Where it cannot (fully) replace humans, is writing the _theorems_ themselves. A human has to check that the theorem being proven is actually what you were trying to prove, and this is not safe from LLM hallucinations. If you ask an LLM, is this bridge safe, and it writes `Theorem bridge_is_safe : 1 + 1 = 2.` and proves this theorem, that does _not_ mean the bridge is safe...
The article then also makes some wild extrapolations:
> We could imagine an LLM assistant for finance that provides an answer only if it can generate a formal proof that it adheres to accounting rules or legal constraints.
I guess it's true because you could imagine this, hypothetically. But it's not going to happen, because you cannot formalize a financial or legal statement in a proof assistant. It's a fundamentally informal, real-world thing, and proof assistants are fundamentally for proving formal, abstract things.
Here is another way to think of this. We all understand that the value of a lawyer in contract negotiations lies not only in drafting a document that, when fed to judge, produces the desired outcome. Rather, lawyers help clients (and counterparties) decide on what their interests consist in.
Developing software is always something of a principal-agent coordination problem, and comes with transaction costs.

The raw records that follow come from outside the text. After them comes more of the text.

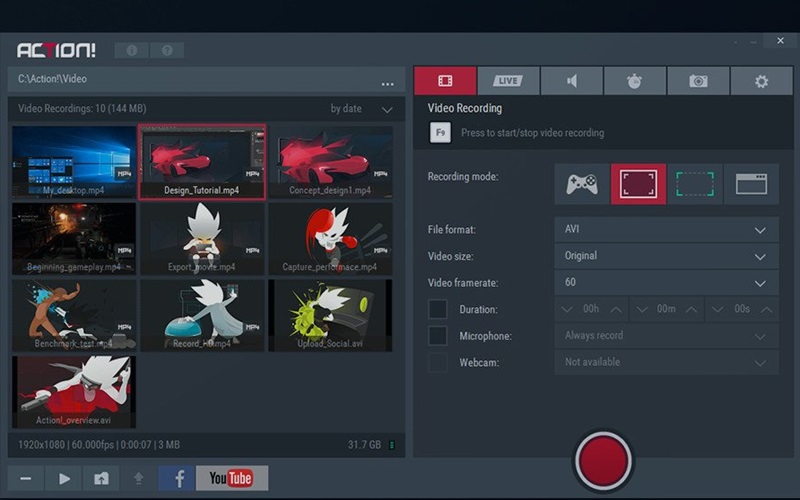
Task: Open the audio recording speaker tab
Action: pos(572,81)
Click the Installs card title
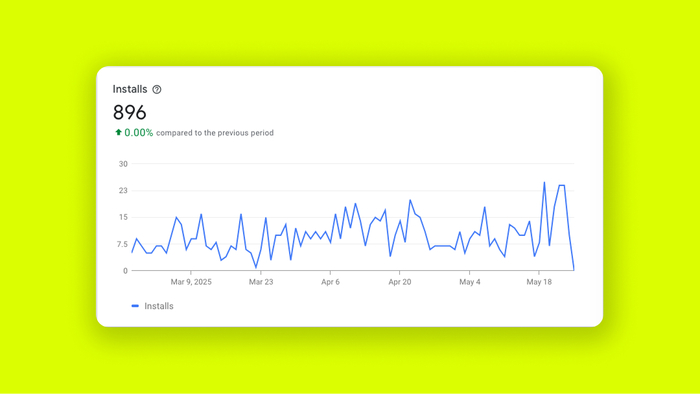 tap(130, 89)
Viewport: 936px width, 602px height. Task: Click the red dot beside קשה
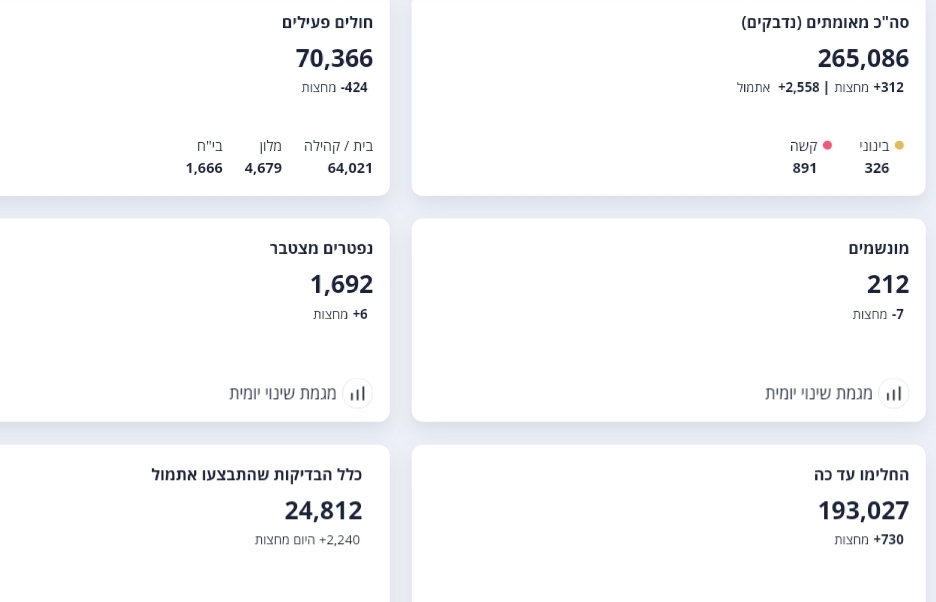point(827,146)
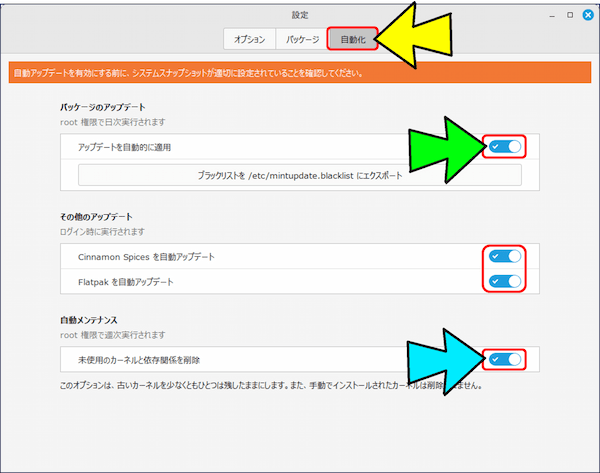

Much of the time, most of us labor under the illusion that each of us understands our desires and interests better than any other party could.
I am using lean as part of the prd.md description handed to a coding agent. The definitions in lean compile and mean exactly what I want them to say. The implementation i want to build is in rust.
HOWEVER … I hit something i now call a McLuhen vortex error: “When a tool, language, or abstraction smuggles in an implied purpose at odds with your intended goal.”
Using Lean implies to the coding agent ‘proven’ is a pervasive goal.
I want to use lean to be more articulate about the goal. Instead using lean smuggled in a difficult to remove implicit requirement that everything everywhere must be proven.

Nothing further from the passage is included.